Look, this is how it’s always going to be.

Fantasy is sexier than realism.

Tell football fans that their club is on the verge of game-changing signings and the lights in their brains all go on at once.

Tell supporters that you’re sending people out the door in an effort to get the wage bill down some and that brings up all sorts of negative emotions.

This is what we deal with, every single year. Our club behaves responsibly and gets stick for it.

We are contemptuously called “a selling club.” You know why we get that reputation? Because we do on occasion sell a top star when the crazy spenders of England come calling.

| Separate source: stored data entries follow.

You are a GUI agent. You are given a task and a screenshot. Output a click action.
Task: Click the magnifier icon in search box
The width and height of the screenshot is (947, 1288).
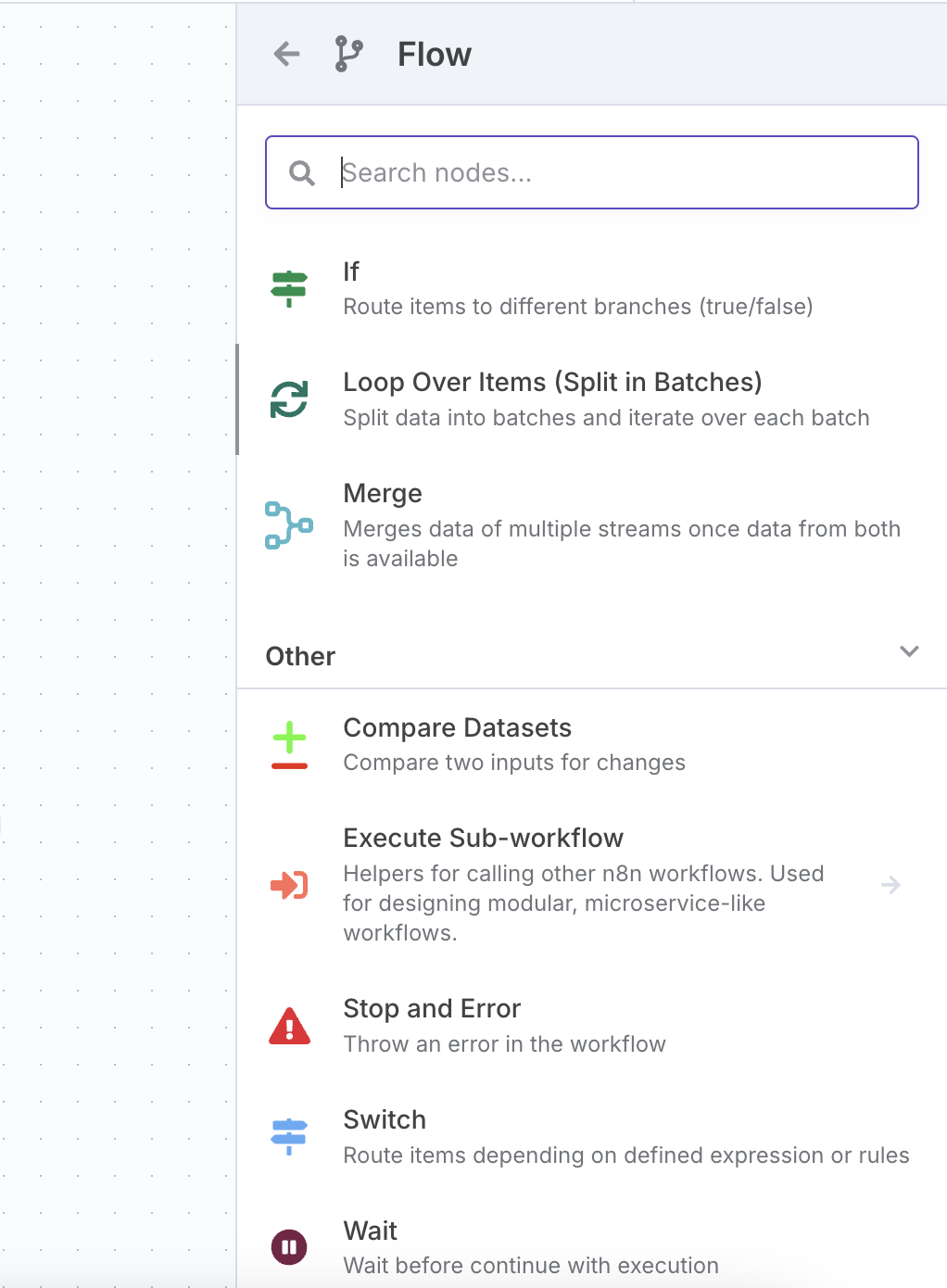tap(302, 173)
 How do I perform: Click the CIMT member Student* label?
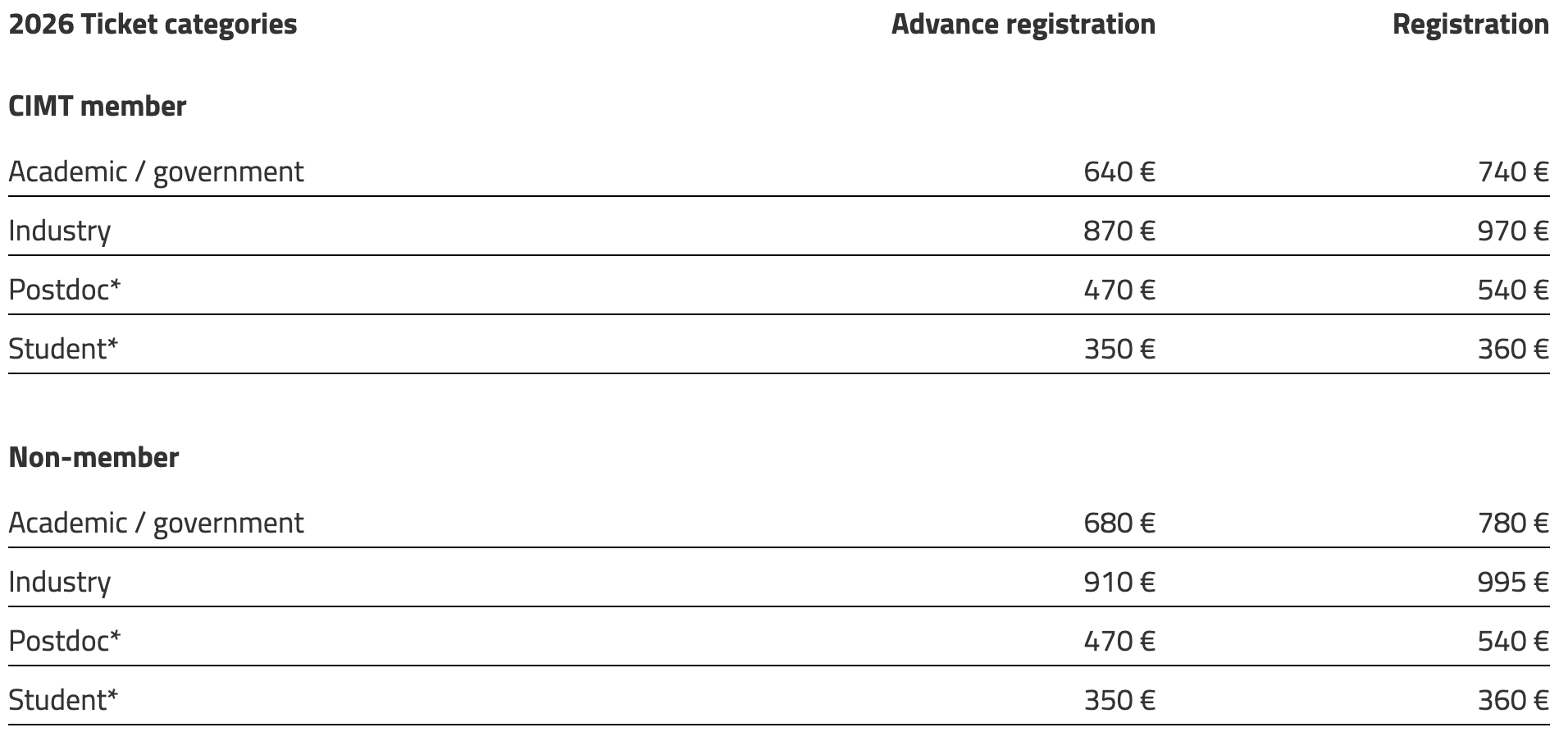pos(63,350)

You know why Sevco never gets called “a selling club”?

It’s because nobody wants to pay top dollar for their players, so they never acquired the same reputation for selling their “best” footballers. Even when they do manage to get rid of someone over there, they invariably take a loss on the deal.

Be honest; who’s ever going to pay more money for Ryan Kent than they just did?

How much money has that club squandered down through the years? Now all the excitement is over Hagi, who granted didn’t cost them much … and there’s a reason why the Belgian’s Genk were willing to take a multi-million-pound loss on the player after less than a year.

But they never get the kind of raw examination that we would get if we’d signed such a player, with a floundering reputation. A name is everything over there, even if the name in question belongs more to the father than to the son. Sevco is a PR machine. Celtic is a trophy machine.

I know which I’d rather support. In Scotland it’s not the winners who get the good headlines.

Not when the other club plays football at Ibrox.

So don’t be dismayed. Phil Mac Giolla Bhain and I talk about this often; it doesn’t matter what Celtic do, we are never going to win the Close Season Cup.

The headlines over in La La Land will forever be positive; even last season, when they had spent next to nothing and were obviously going to toil to stop us sweeping towards another treble, we were told how great things were looking and how confident all at Ibrox were.

Ryan Kent’s signing came late in the window, yet prior to that nearly every day was headlined by who Celtic would sell.

Kieran Tierney’s departure was further proof of downsizing, of course.

We spent the bulk of the money on a new look defence. It didn’t do too badly, did it? We won the League Cup – courtesy of big Jullien, who was one of the players bought – and managed to hold our own twice against Lazio, amongst other triumphs in what was a pretty decent campaign. We secured the title. We’re in the Scottish Cup semi-final and on the brink of a Quadruple Treble. No wonder the summer has been spent by hacks asking if we’re worthy champions.

How it must stick in their throats to admit it.

The headlines don’t reflect our consistency or our success.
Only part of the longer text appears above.